__PASSAGE__:
BRIEF DESCRIPTION OF DRAWINGS
[0033] FIG. 1 is a partial sectional view of a scroll compressor
according to an embodiment of the present invention.
[0034] FIG. 2 is a sectional view for showing an essential part of
an orbiting scroll that is located at a position where a
refrigerant's reaction force in a compression chamber becomes the
greatest.
[0035] FIG. 3 is an enlarged sectional view for showing around a
housing-side key of an Oldham coupling.
[0036] FIG. 4 is a perspective view of the Oldham coupling.
[0037] FIG. 5 is a perspective view of the orbiting scroll.
[0038] FIG. 6 is an explanatory diagram for showing a state where a
rotational torque of the orbiting scroll occurs.
[0039] FIG. 7 is a sectional view for showing an essential part of
a scroll compressor according to a comparative sample.
[0040] FIG. 8 is a graph for showing a state in which load acting
on each key of the Oldham coupling fluctuates according to a
revolutionary position.
[0041] FIG. 9 is a graph for showing a state in which load denoted
by F2 in FIG. 8 fluctuates according to a rotational speed.
[0042] FIG. 10 is a graph for showing a state in which a minimum
value of the load acting on each key of the Oldham coupling in the
present embodiment fluctuates according to a sliding direction of
the Oldham coupling.
BEST MODE FOR CARRYING OUT THE INVENTION
[0043] An embodiment of the present invention will be described in
detail with reference to the accompanying drawings. FIG. 1 shows a
scroll compressor (1) according to the present embodiment. The
scroll compressor (1) is connected to a refrigerating circuit, not
shown in any drawing, which performs a vapor-compression type of
refrigerating-cycle operation with a refrigerant circulated
therein.
[0044] The scroll compressor (I) includes a sealed dome-type casing
(10) with a longitudinal-cylinder shape. In the casing (10), a
scroll compressing mechanism (15) to compress the refrigerant and a
driving motor (not shown in any drawing) disposed below the scroll
compressing mechanism (15) are installed. The scroll compressing
mechanism (15) and the driving motor are coupled by a drive shaft
(17) that is disposed in the casing (10) so as to extend in the
vertical direction. Between the scroll compressing mechanism (15)
and the driving motor, a high-pressure space (18) filled with a
compressed gas refrigerant is provided.
[0045] The scroll compressing mechanism (15) includes a housing
(23), a fixed scroll (24) and an orbiting scroll (26). The housing
(23) is a fixing member to fix the compressing mechanism (15) to
the casing (10), which is fixed to the casing (10) by pressure
inserting at its entire outer-peripheral surface. The fixed scroll
(24) is fixed to an upper face of the housing (23) so as to contact
thereto. The orbiting scroll (26) is disposed between the fixed
scroll (24) and the housing (23), which is constituted so as to be
movable to the fixed scroll (24).

__WHAT YOU NEED TO DO__: Write out, word for word, everything in the scroll compressor passage above from "[0037] FIG. 5" down to "a rotational speed.".

__GIVEN INFORMATION__:

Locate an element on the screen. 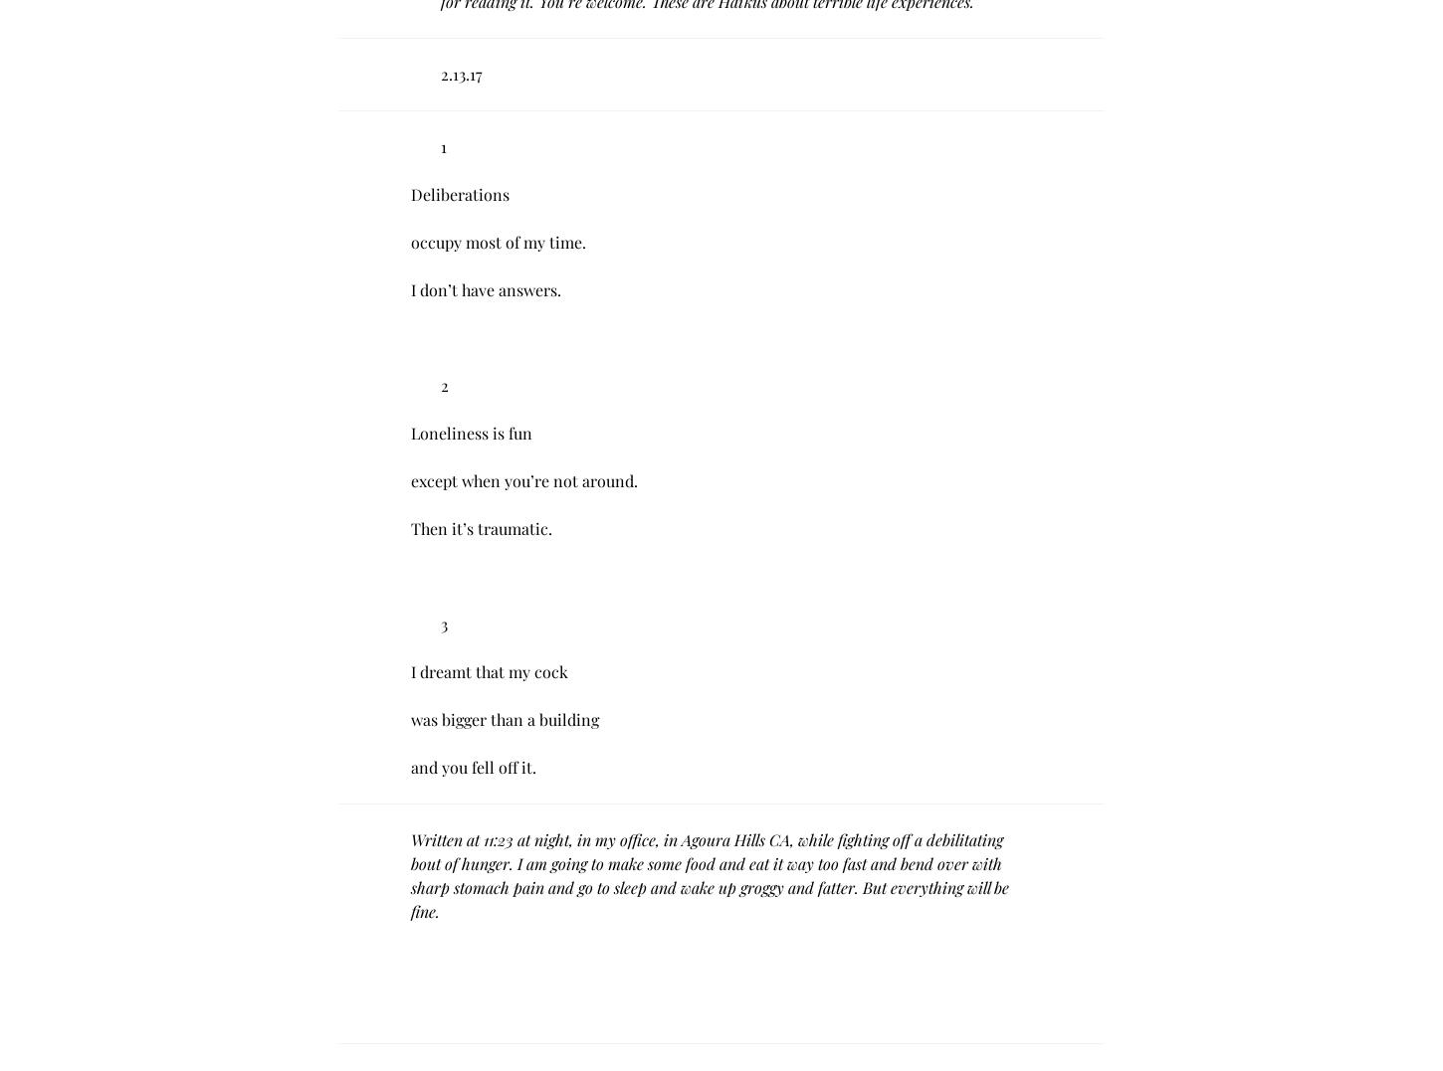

__FULL ANSWER__:
[0037] FIG. 5 is a perspective view of the orbiting scroll.
[0038] FIG. 6 is an explanatory diagram for showing a state where a
rotational torque of the orbiting scroll occurs.
[0039] FIG. 7 is a sectional view for showing an essential part of
a scroll compressor according to a comparative sample.
[0040] FIG. 8 is a graph for showing a state in which load acting
on each key of the Oldham coupling fluctuates according to a
revolutionary position.
[0041] FIG. 9 is a graph for showing a state in which load denoted
by F2 in FIG. 8 fluctuates according to a rotational speed.